Nearly three years ago when I was just beginning my Artist Development Program, I was lucky to be a classroom assistant at North House for Karin Flatøy Svarstad. A Norwegian woman who is passionate about all things wool, from the genetics of sheep, the economics of wool, wool history, and its sustainable future. Nearly three years ago, I began dreaming of a trip to Norway to spend time with Karin. When I was finally able to travel after covid limits, she would be leading a group of Norwegians on a fiber, knitting, and history tour in Shetland. Lucky for me after being in many cities during my first two weeks of traveling in Scandinavia, I found myself on the quiet, rural, sheep-covered islands of Shetland, just a hop west from Norway. It’s been an incredible tour focused on the history of sheep, textiles, and the ties between Shetland and Norway. She has been leading this tour for 23 years, connecting Norwegian fiber lovers with a land once controlled by Norway and still grazed by a breed of sheep that was brought here by the Vikings. This rare breed of sheep is called Villsau, or short tailed sheep. They are well adapted to the landscape and climate, needing no extra feeding or attention, even through the winter. This solid, intelligent breed can survive on it’s own, eating seaweed if needed. The Villsau breed is dwindling in numbers unfortunately, due to the preferred larger, meatier breeds. Like potatoes, corn, and so many other things of our monoculture world, these rare breeds are in trouble.
Oliver the wool grader at Jamieson and Smith, wool broker in Shetland
Karin leads a unique tour that has connects the group with local farmers, craftspeople, small businesses, musicians, artisans, community meals, and many historical places. Everywhere we went, there was an open door with a warm greeting, usually followed by coffee/tea and cakes. There are so many stories from the week, I fear I can’t even begin to tell the tale. As I write this, I can hear my mind go into a Shetland brough. It happens quickly! Being surrounded by knitters, I couldn’t help pick up knitting and learn to really love it. I’d like to say that I while in Shetland I learned to spin and knit from a bunch of Norwegians, using Shetland wool. Not only was knitting a pleasure but it was a necessary sanity activity that I used frequently. As the tour was in Norwegian and I understood very little, I was able to calm the frustrating feeling of missing out, by taking up my knitting and floating away into my ball of yarn and needles. I think about women through the centuries who have found a calm place in knitting. A place where they could make something useful and beautiful. Perhaps they could earn their own wages by selling their knit wears and find a sense of independence and autonomy. Perhaps they join a knitting circle where they could share tea and conversation.
Learning to spin at textile museum with Maureen
I definitely prefer felting and love what can be made with wool just through agitation and water, but now I can also say I am a beginner knitter and spinner and have joined a new community of people around the world. From my week with a group of knitting Norwegians, I can say they are a wonderfully warm and fun group of people!
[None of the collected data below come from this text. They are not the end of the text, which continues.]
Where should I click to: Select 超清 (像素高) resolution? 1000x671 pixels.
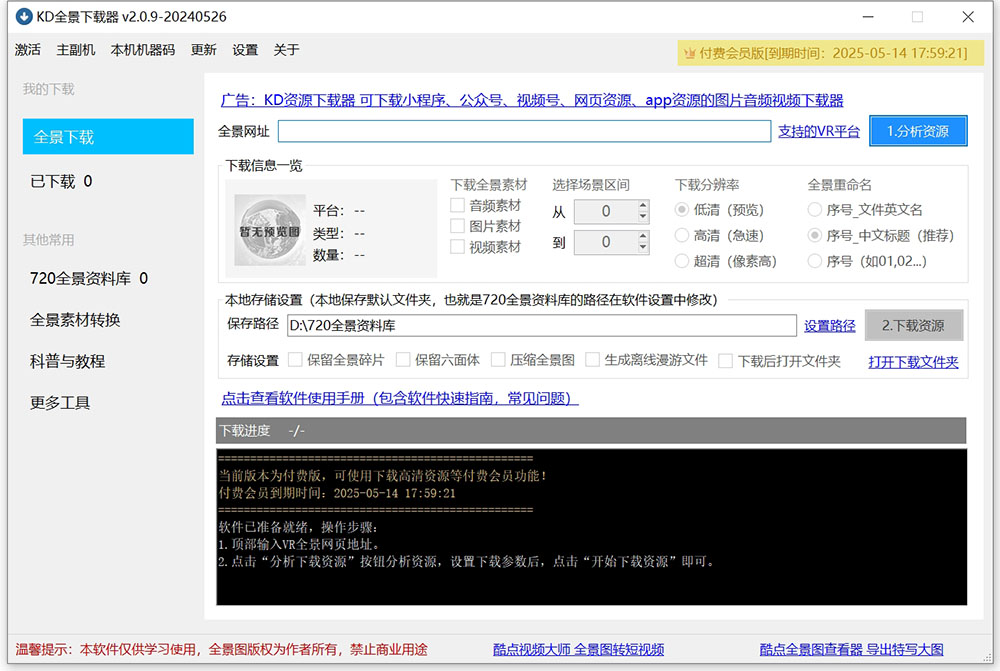pyautogui.click(x=682, y=261)
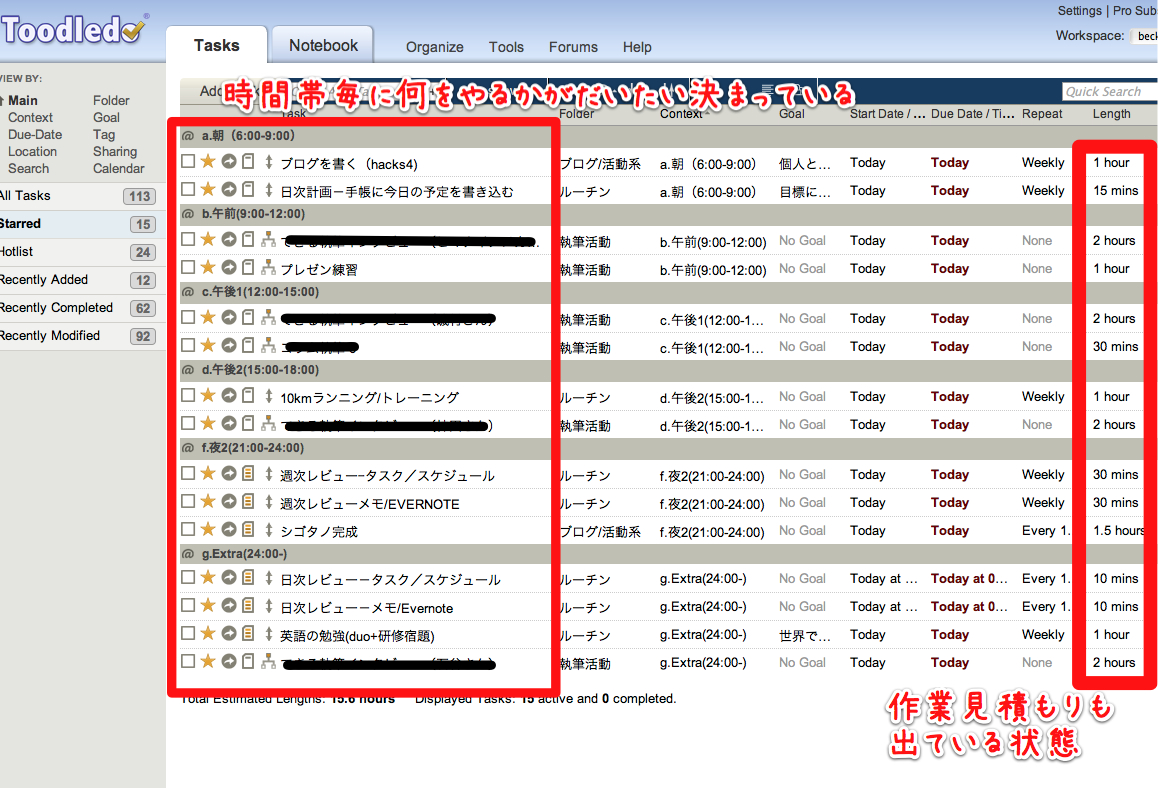Open the Weekly repeat value for ブログを書く
Image resolution: width=1158 pixels, height=788 pixels.
(x=1043, y=162)
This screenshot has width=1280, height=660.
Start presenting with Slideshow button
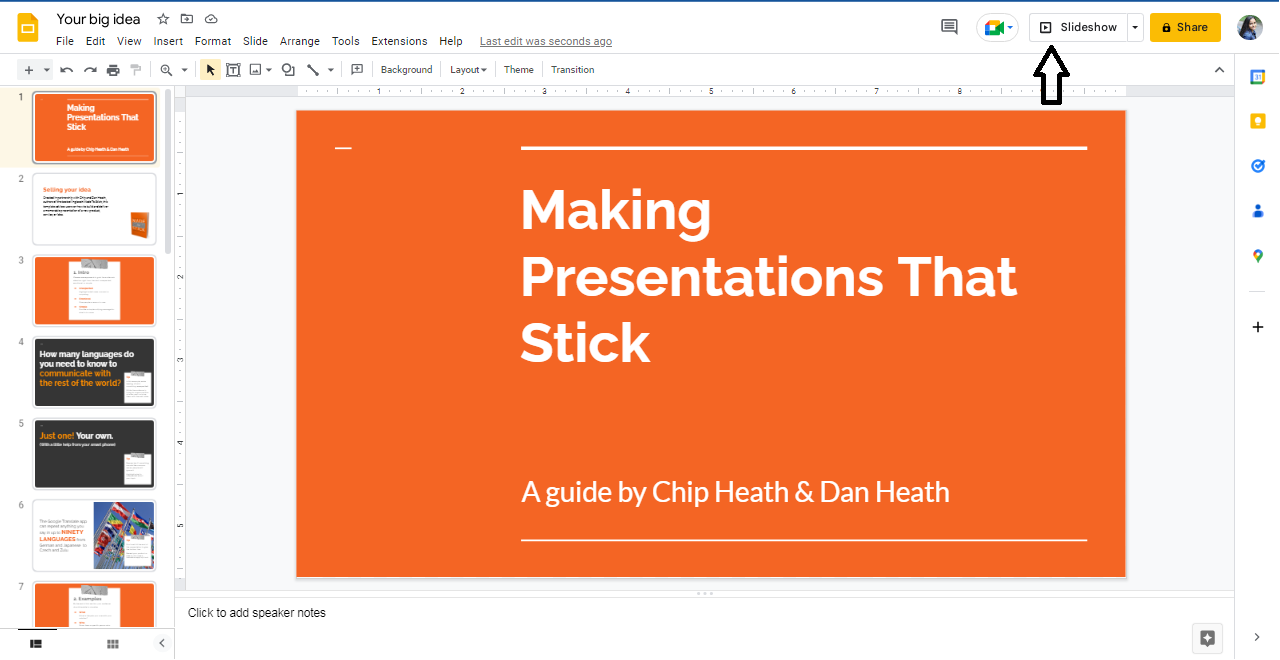click(x=1079, y=28)
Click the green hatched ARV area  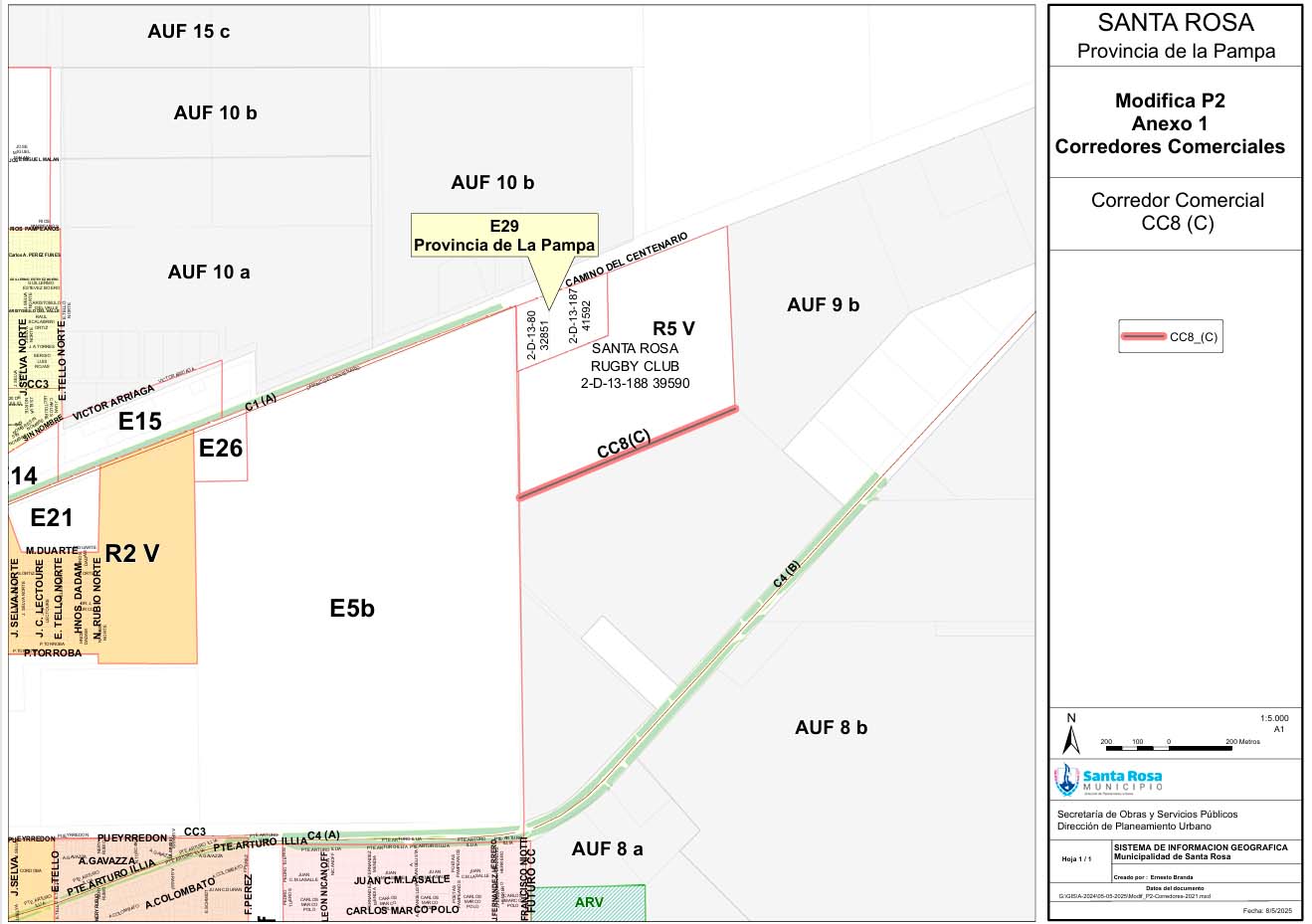point(588,902)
As I expected, felting is historically invisible and maybe was never done in Denmark, like Estonia, Shetland, and many other places. I vaguely hoped to find examples of felting history in museums, but after 3 countries and visiting many museums I have only seen one felted item, in Shetland. A brown felted wool hat made around 1600. Felting is my main interest in working with fiber and I will unlikely find much history in my travels, but there is no shortage of inspiration and intrigue as I absorb all I can about the history of textiles, the relationship of people to the land and sheep, the role of women and textiles and meeting so many talented crafts people who are working with wool.
I can’t thank Mette Ostman and Karin Flatoy Svarstad for their wonderful mentorship and being such gracious hosts and guides! There are also so many others who have showed me around towns, met me for coffee, shared their work, led me when I was lost, and shared their kitchens and gardens. I am so lucky and so thankful!